Pode-se perceber também, com o passar dos anos, uma crescente falta de regulamentação da profissão. Um exemplo dessa insuficiência seria a escassez de um conselho de jornalistas. Analisando tal situação, Franklin Valverde,  presidente do conselho de ética do Sindicato dos Jornalistas Profissionais no Estado de São Paulo (SJSP), reitera que, embora exista uma comissão de ética que cuida dos ataques contra a imprensa, ela não possui a capacidade de realizar fiscalizações.

Somada a essa questão, o órgão é vinculado a sindicatos e também não possui pleno poder de agir e tomar medidas efetivas contra tais ataques. Ele ainda afirma: “A pena máxima que se pode dar para alguém que infringe o código de ética do jornalismo é a expulsão do quadro do sindicato. Se o jornalista em questão não está sindicalizado, então a medida é completamente ineficaz.”

Assim, é inexistente um conjunto profissional de membros periodistas os quais consigam gerenciar melhor as crises vividas pelos profissionais. “Não temos um conselho de ética, temos uma comissão de ética. Seria bom se tivéssemos um conselho, algo profissional.

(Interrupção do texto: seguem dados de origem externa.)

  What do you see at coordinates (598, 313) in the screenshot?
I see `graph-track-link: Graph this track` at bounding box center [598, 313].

Isso ajudaria muito na defesa da profissão e na ética da prática profissional”, afirma Valverde.

A não-obrigatoriedade de um diploma de jornalismo para exercer a profissão é outro ponto que corrobora para a desvalorização da imprensa, segundo o presidente do conselho de ética do SJSP: “No Brasil, depois que a exigência de diplomas específicos parou de ser necessária, o jornalismo virou ‘campo de qualquer um’, e isso afeta demais a qualidade profissional do jornalismo exercido no país”.

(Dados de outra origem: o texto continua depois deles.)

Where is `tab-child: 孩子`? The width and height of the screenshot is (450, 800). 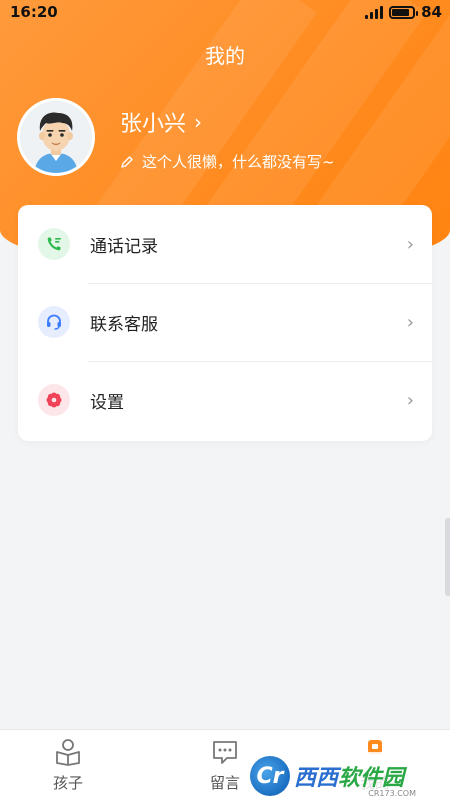
tab-child: 孩子 is located at coordinates (68, 765). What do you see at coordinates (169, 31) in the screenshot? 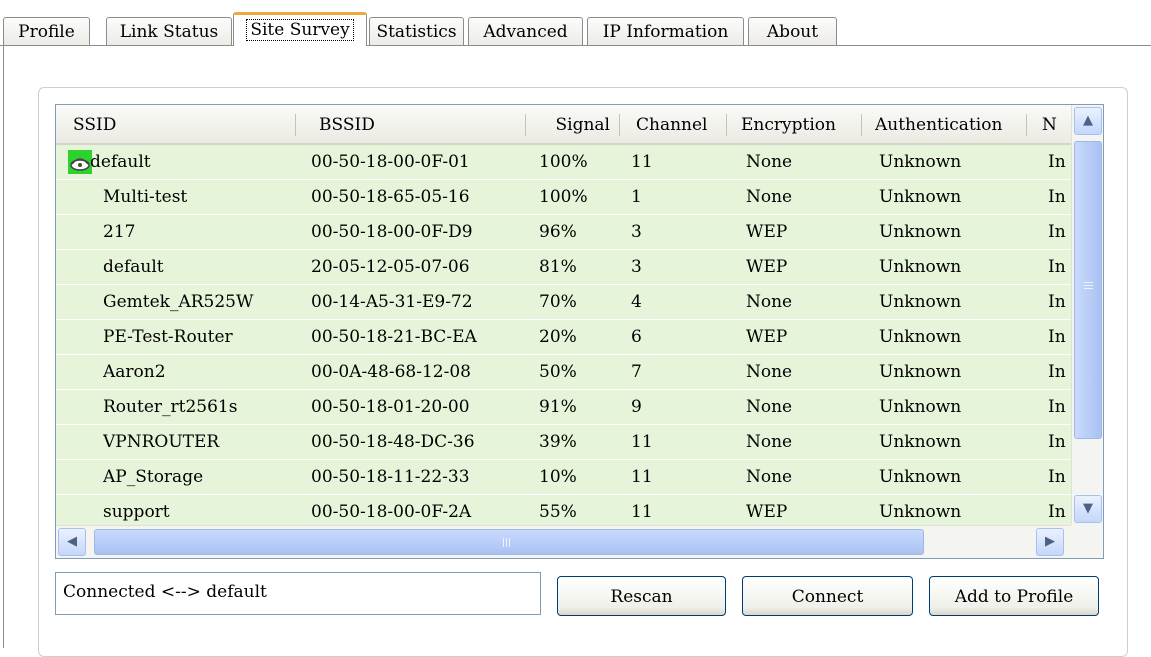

A repórter Patrícia dos Santos crê que a internet teve um papel fundamental no estímulo da descredibilização do setor: “A credibilidade que existia antigamente no jornalismo foi quebrada pela internet, porque há uma impressão de que todo mundo pode falar e dar notícias”. Para ela, o diferencial do jornalista é o compromisso com a verdade, e é isso que o torna tão essencial na sociedade.